▸ **DATA EXCERPTS**
- - -

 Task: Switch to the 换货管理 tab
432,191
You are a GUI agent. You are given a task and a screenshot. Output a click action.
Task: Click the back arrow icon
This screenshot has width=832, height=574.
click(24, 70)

- - -

▸ **WHAT TO DO**
Up to and including the last line of the listing above, copy exactly every line from the one that contains "Task: Click the back arrow icon" onward; leave out all others.

▸ **EXERCISE RESULT**
Task: Click the back arrow icon
This screenshot has width=832, height=574.
click(24, 70)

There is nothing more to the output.